<<<<
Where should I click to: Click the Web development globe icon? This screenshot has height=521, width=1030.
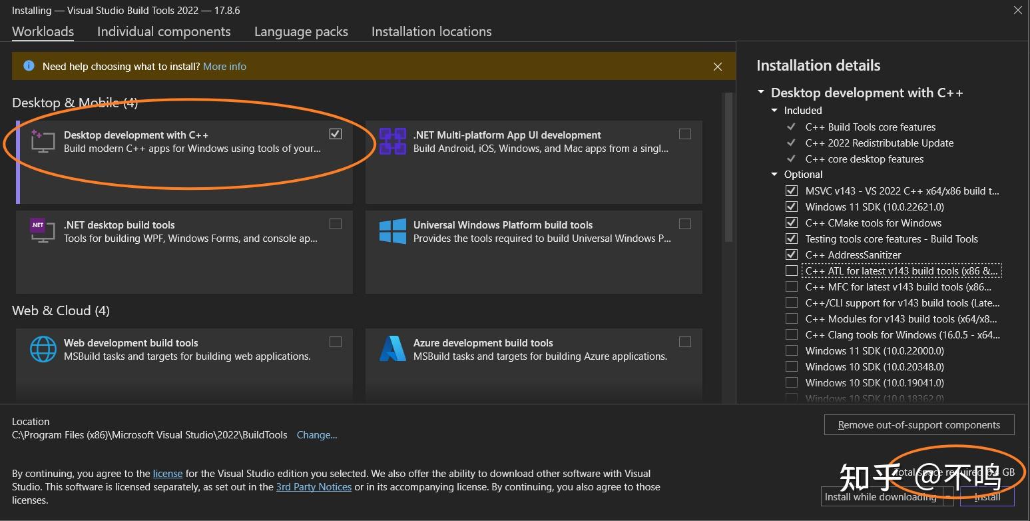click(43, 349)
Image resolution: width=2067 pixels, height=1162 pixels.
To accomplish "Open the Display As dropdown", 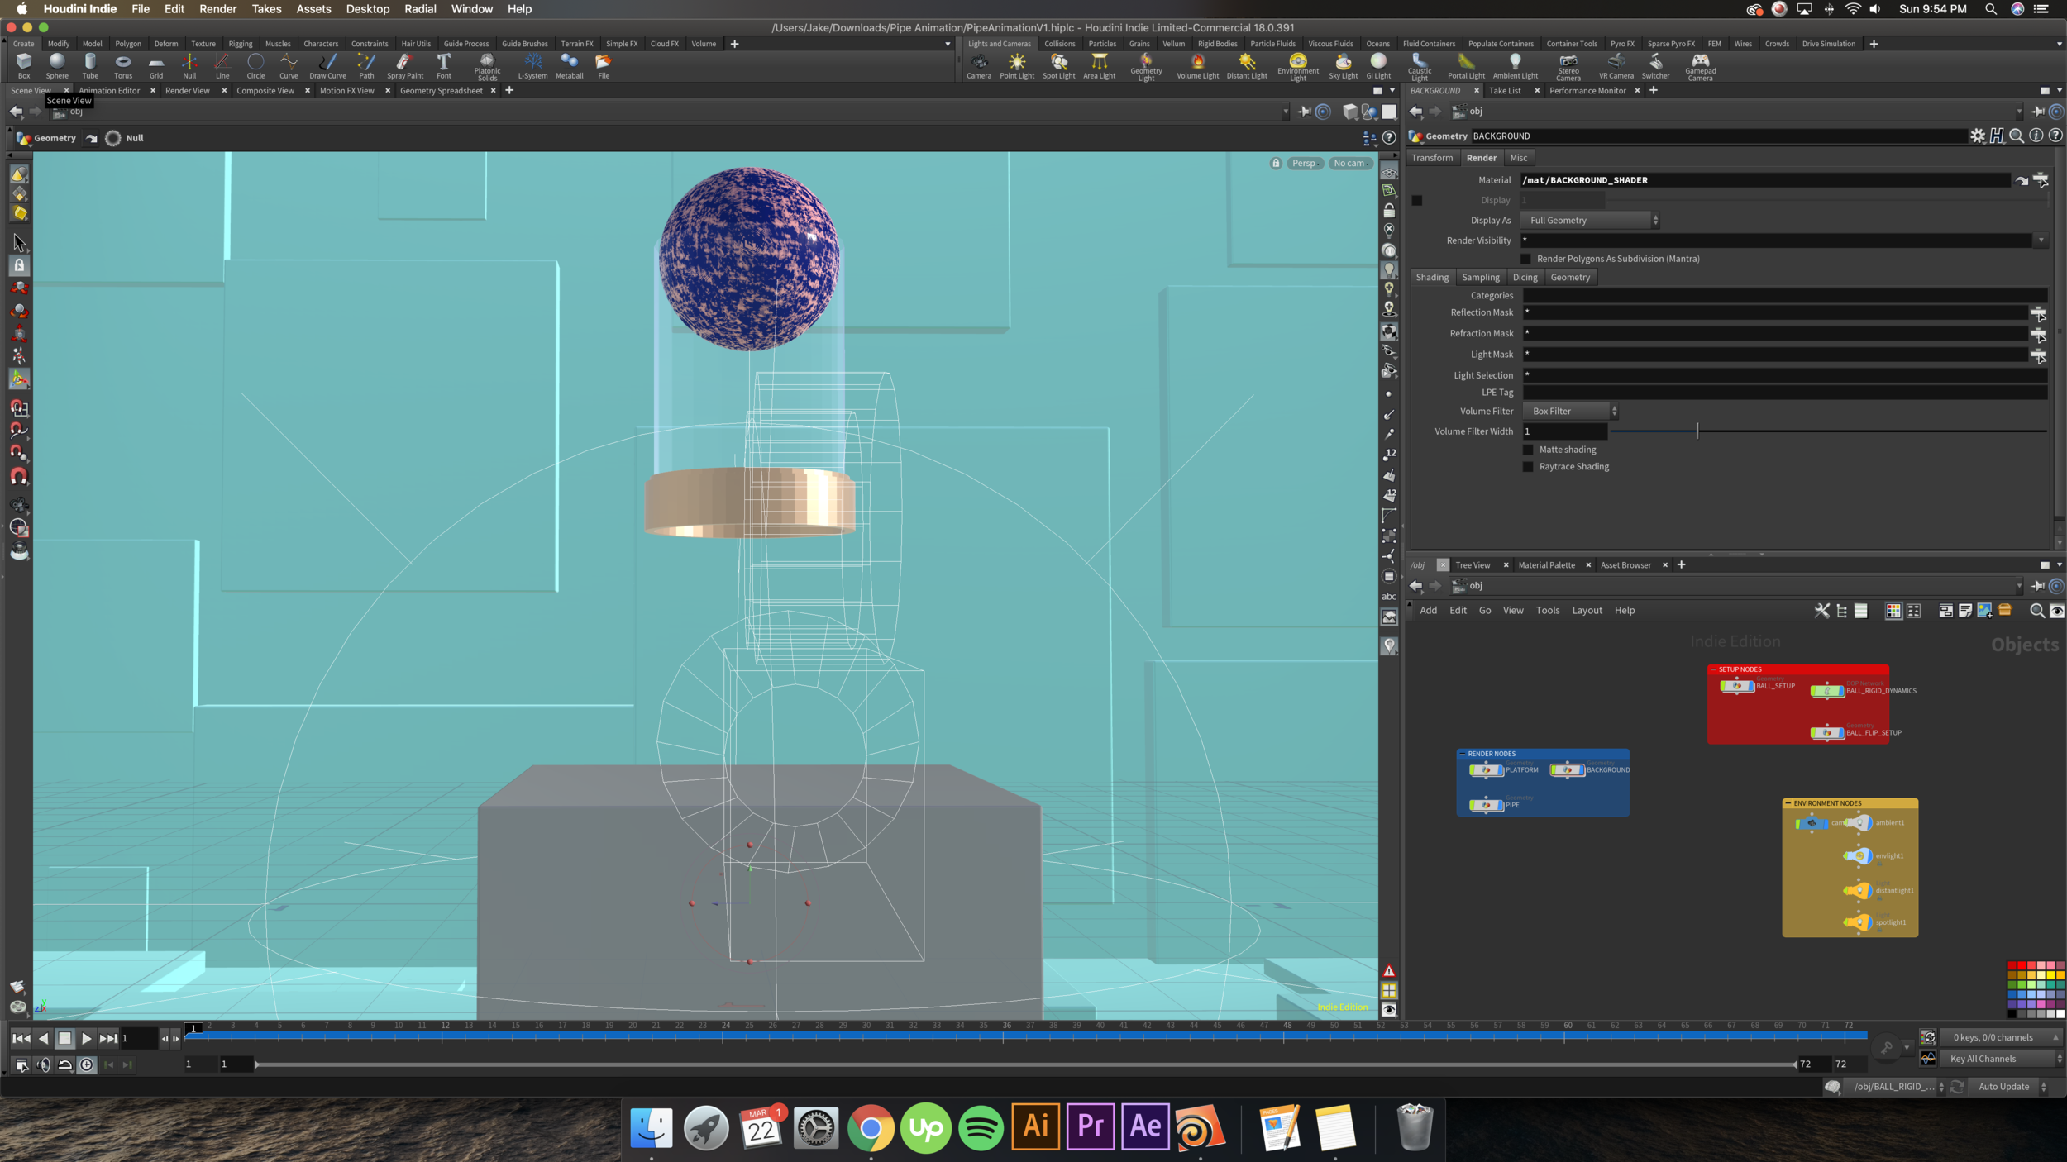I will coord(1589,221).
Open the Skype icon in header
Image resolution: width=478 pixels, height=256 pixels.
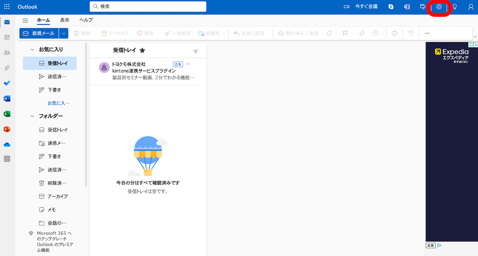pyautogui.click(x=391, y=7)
>>>>
<<<<
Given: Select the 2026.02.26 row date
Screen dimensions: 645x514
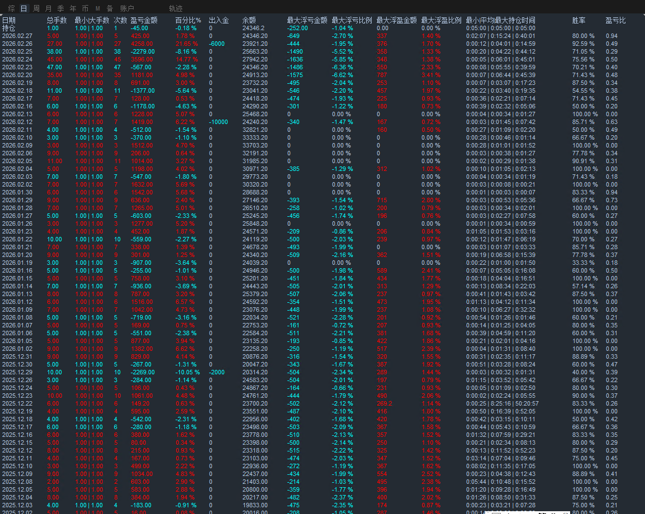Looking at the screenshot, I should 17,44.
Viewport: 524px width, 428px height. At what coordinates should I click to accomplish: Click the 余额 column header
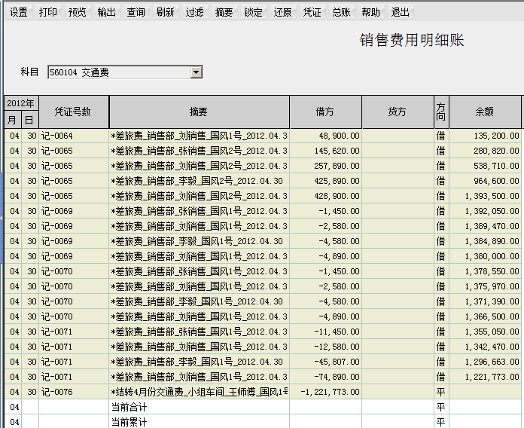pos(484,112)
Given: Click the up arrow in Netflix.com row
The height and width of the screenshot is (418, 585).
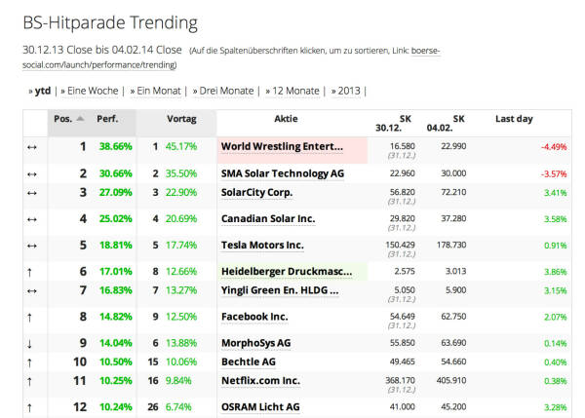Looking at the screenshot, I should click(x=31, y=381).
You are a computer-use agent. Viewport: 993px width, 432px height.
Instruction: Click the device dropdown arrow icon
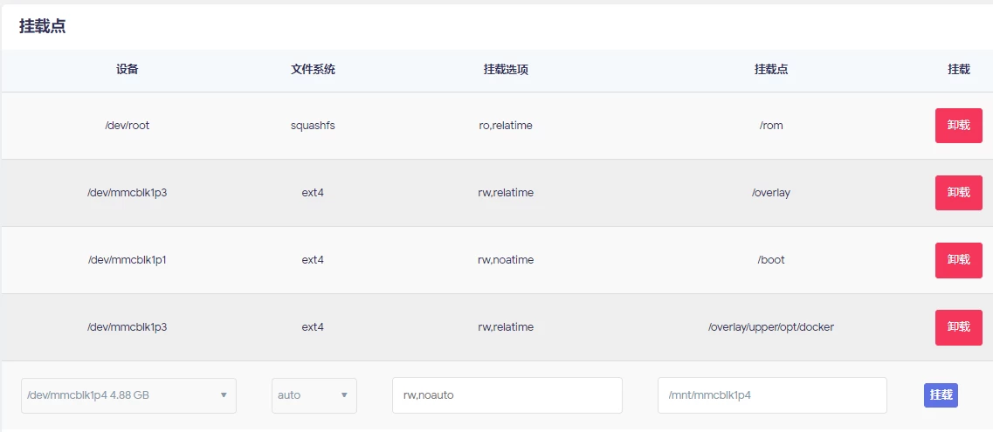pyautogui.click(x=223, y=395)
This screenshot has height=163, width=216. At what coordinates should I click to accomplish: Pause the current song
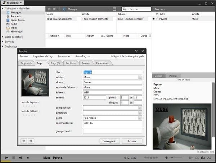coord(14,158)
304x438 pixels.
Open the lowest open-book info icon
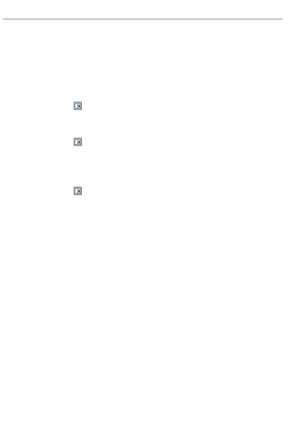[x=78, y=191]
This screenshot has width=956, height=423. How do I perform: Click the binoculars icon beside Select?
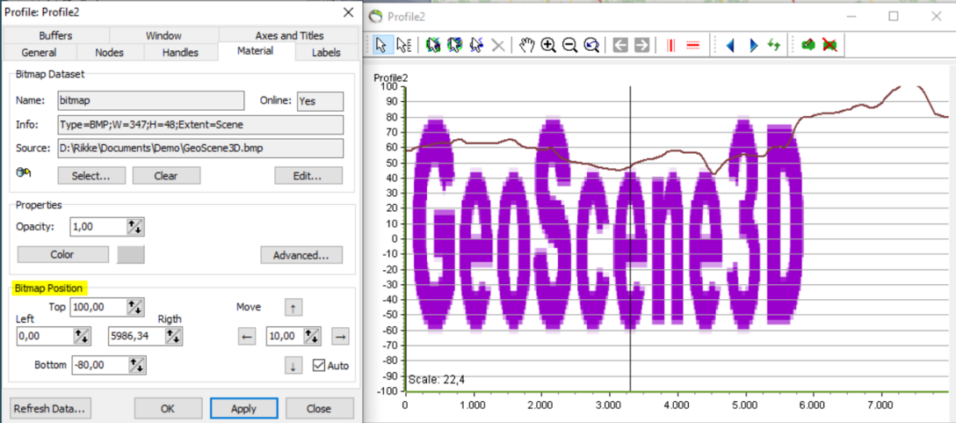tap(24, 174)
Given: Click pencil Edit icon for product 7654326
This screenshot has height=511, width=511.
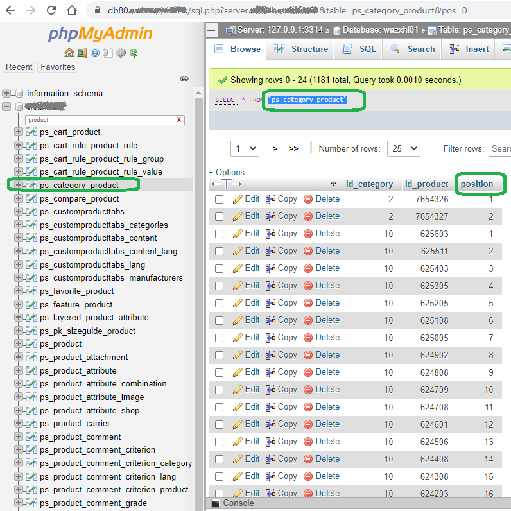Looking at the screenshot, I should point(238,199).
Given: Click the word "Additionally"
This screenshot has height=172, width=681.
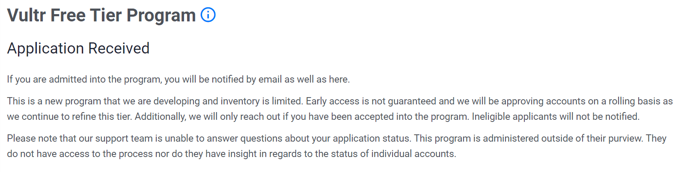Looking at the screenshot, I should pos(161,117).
>>>>
<<<<
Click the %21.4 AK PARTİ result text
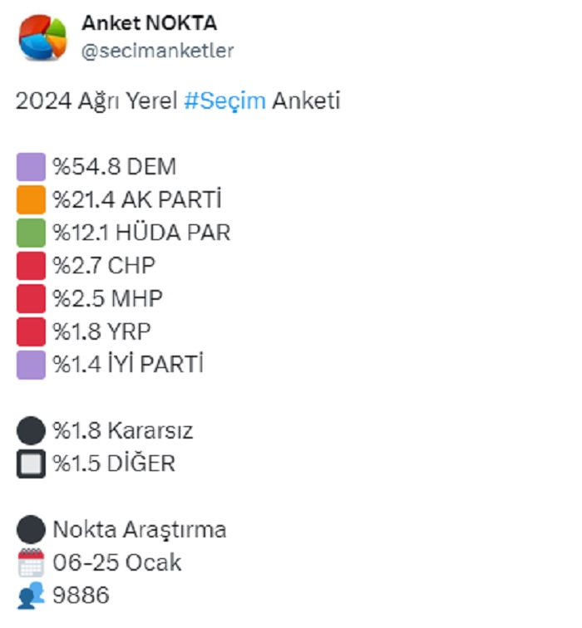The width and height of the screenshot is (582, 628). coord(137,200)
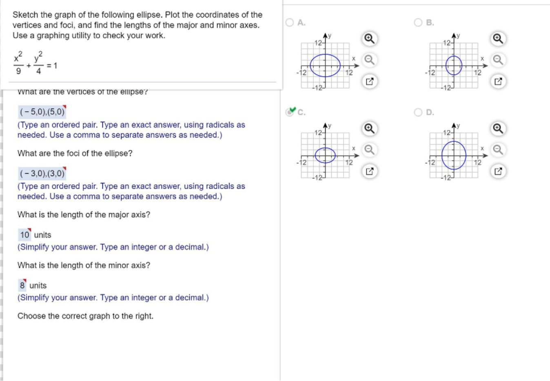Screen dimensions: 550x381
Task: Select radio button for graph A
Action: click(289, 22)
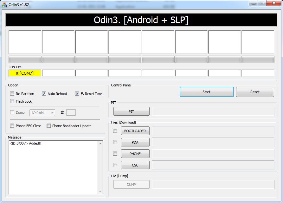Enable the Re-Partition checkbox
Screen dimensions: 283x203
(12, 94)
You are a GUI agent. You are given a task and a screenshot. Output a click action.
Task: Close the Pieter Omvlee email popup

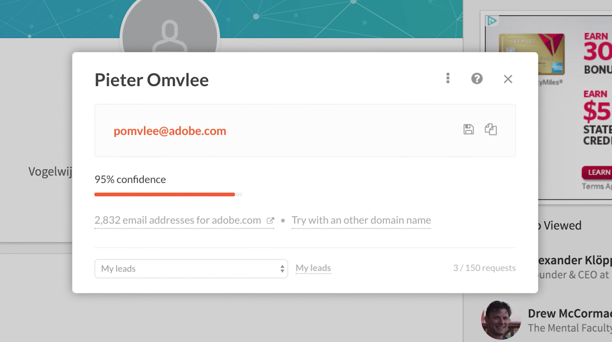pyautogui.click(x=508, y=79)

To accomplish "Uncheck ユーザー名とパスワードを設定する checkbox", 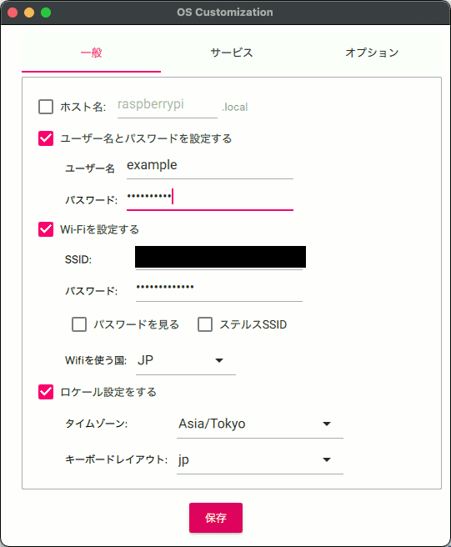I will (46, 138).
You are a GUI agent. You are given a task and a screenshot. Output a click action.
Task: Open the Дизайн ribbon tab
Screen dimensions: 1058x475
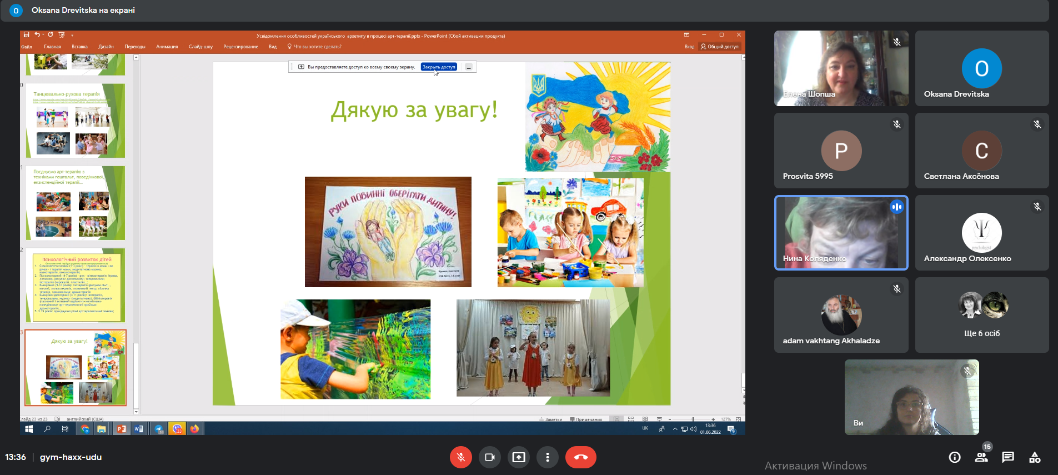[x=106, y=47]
>>>>
◆ **What to work on**: Write down exactly what the lines above say, from the line holding "304x438 pixels." through the line holding "Given: Click pencil", and nothing more. Do not copy the pictures.

◆ **Response below**:
304x438 pixels.
Open the lowest open-book info icon
[x=78, y=191]
This screenshot has width=956, height=423. How do I perform: Click the binoculars icon beside Select?
tap(24, 174)
Given: Click pencil Edit icon for product 7654326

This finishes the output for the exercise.